== EXERCISE REQUIREMENTS ==
Please output every record below exactly as written, leaving out any pictures.
---------- PROVIDED RECORDS ----------
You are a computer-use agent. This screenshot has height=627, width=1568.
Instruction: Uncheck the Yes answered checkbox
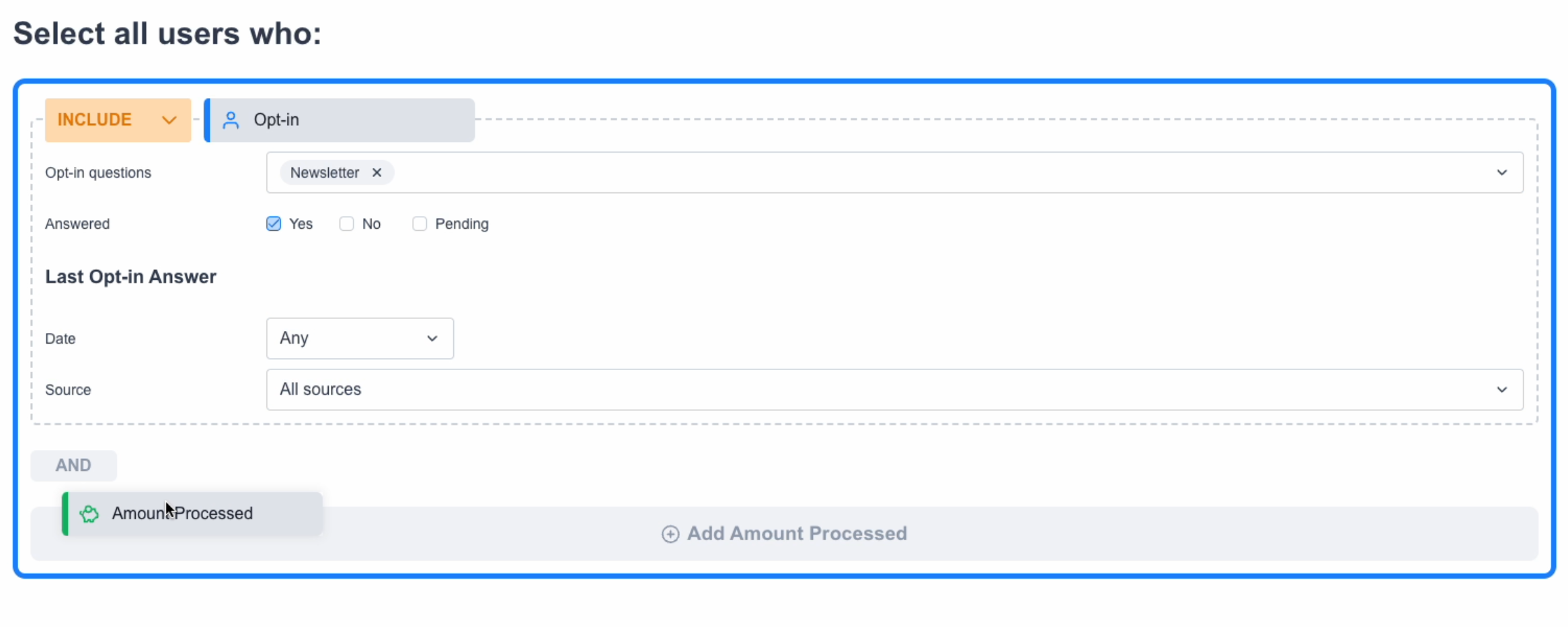pyautogui.click(x=274, y=224)
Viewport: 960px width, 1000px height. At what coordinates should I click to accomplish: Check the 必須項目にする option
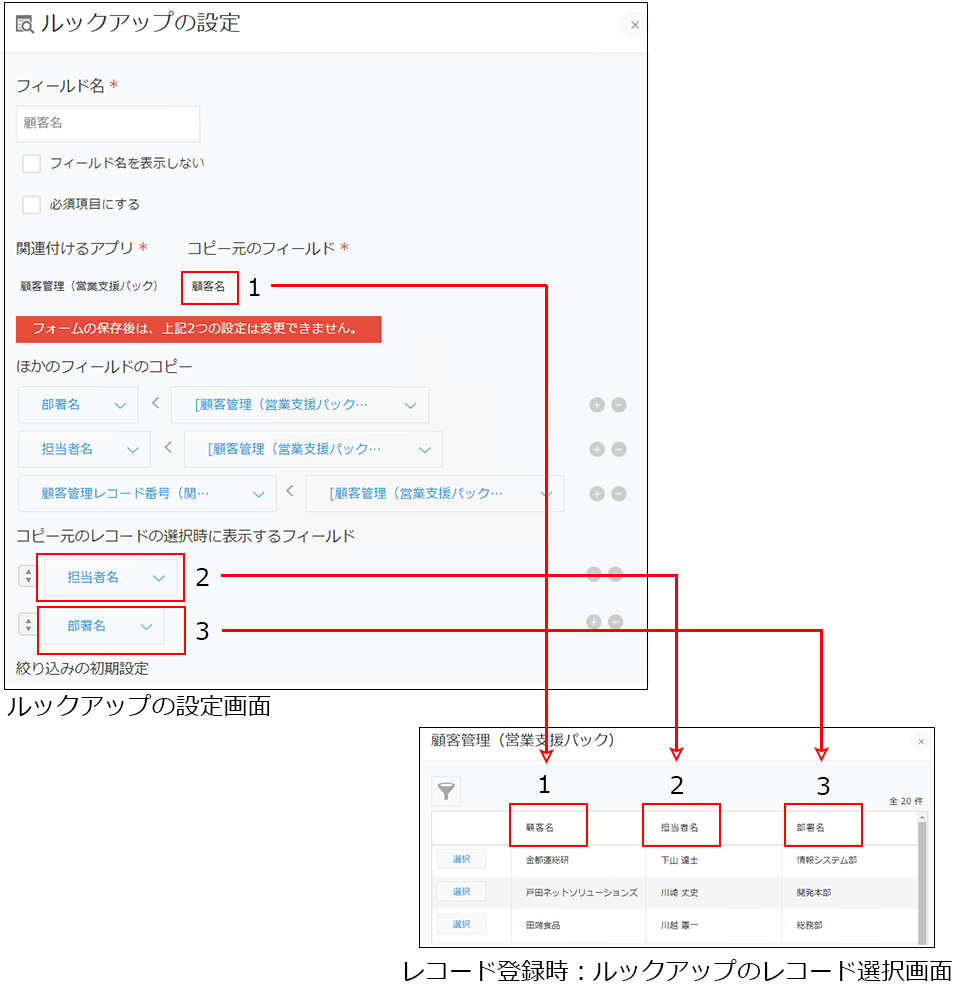(31, 205)
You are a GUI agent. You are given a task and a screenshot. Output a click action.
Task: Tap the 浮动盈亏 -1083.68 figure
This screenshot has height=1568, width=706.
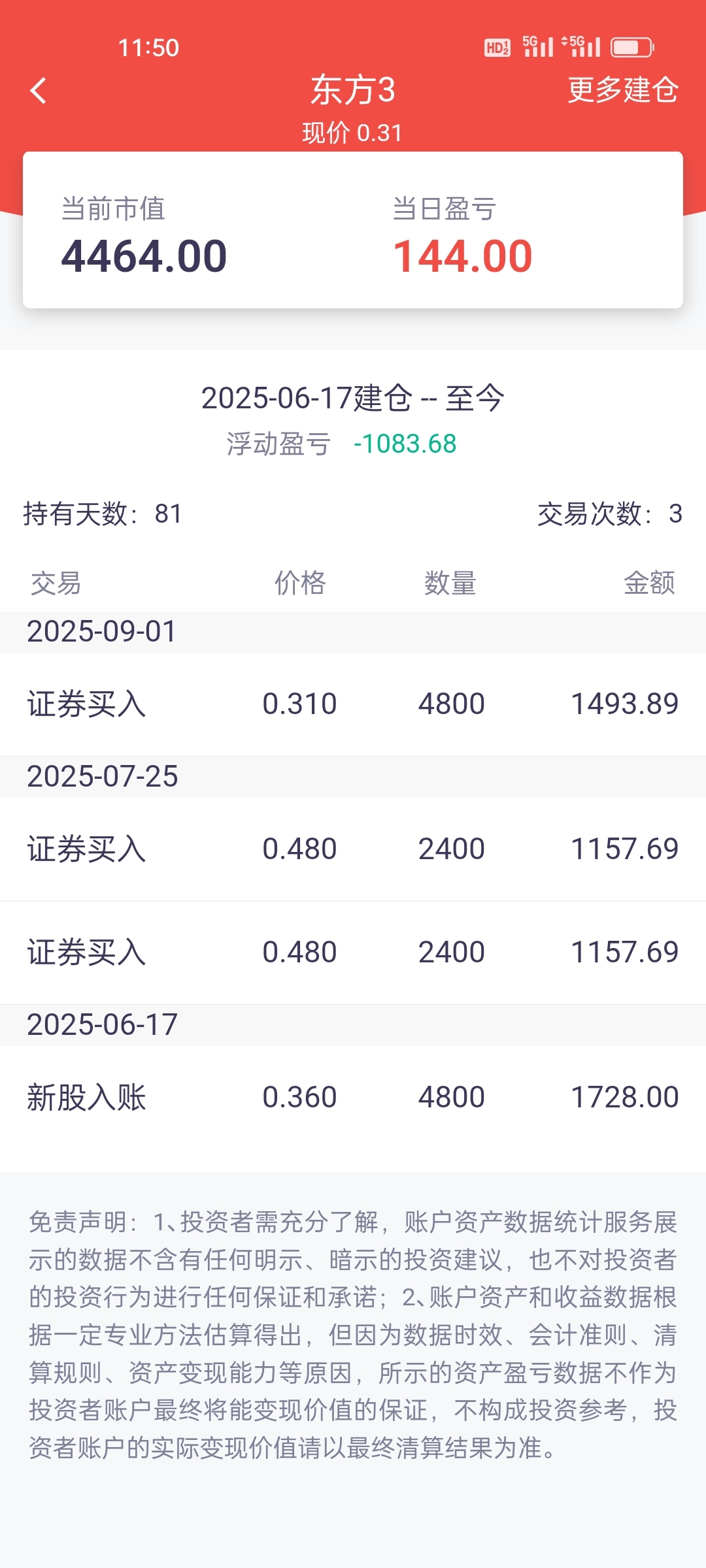pos(405,444)
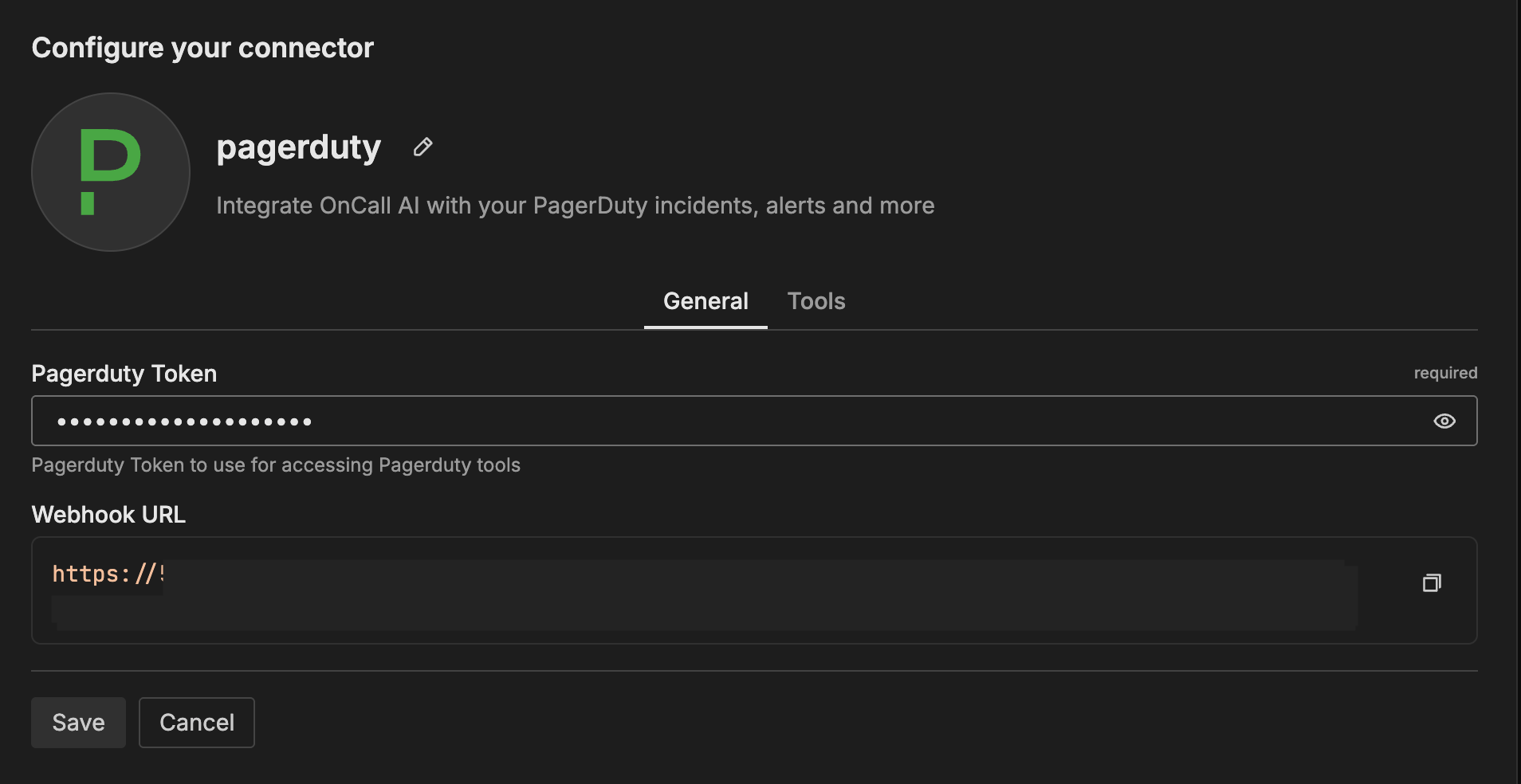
----------
== EXERCISE OUTPUT ==
You are a computer-use agent. This screenshot has height=627, width=1568.
Instruction: Uncheck the Yes answered checkbox
pyautogui.click(x=274, y=224)
Viewport: 960px width, 1000px height. At what coordinates should I click to accomplish: Check the 必須項目にする option
(31, 205)
You are a GUI agent. You are given a task and a screenshot. Output a click action.
Task: Tap the 浮动盈亏 -1083.68 figure
This screenshot has height=1568, width=706.
pos(405,444)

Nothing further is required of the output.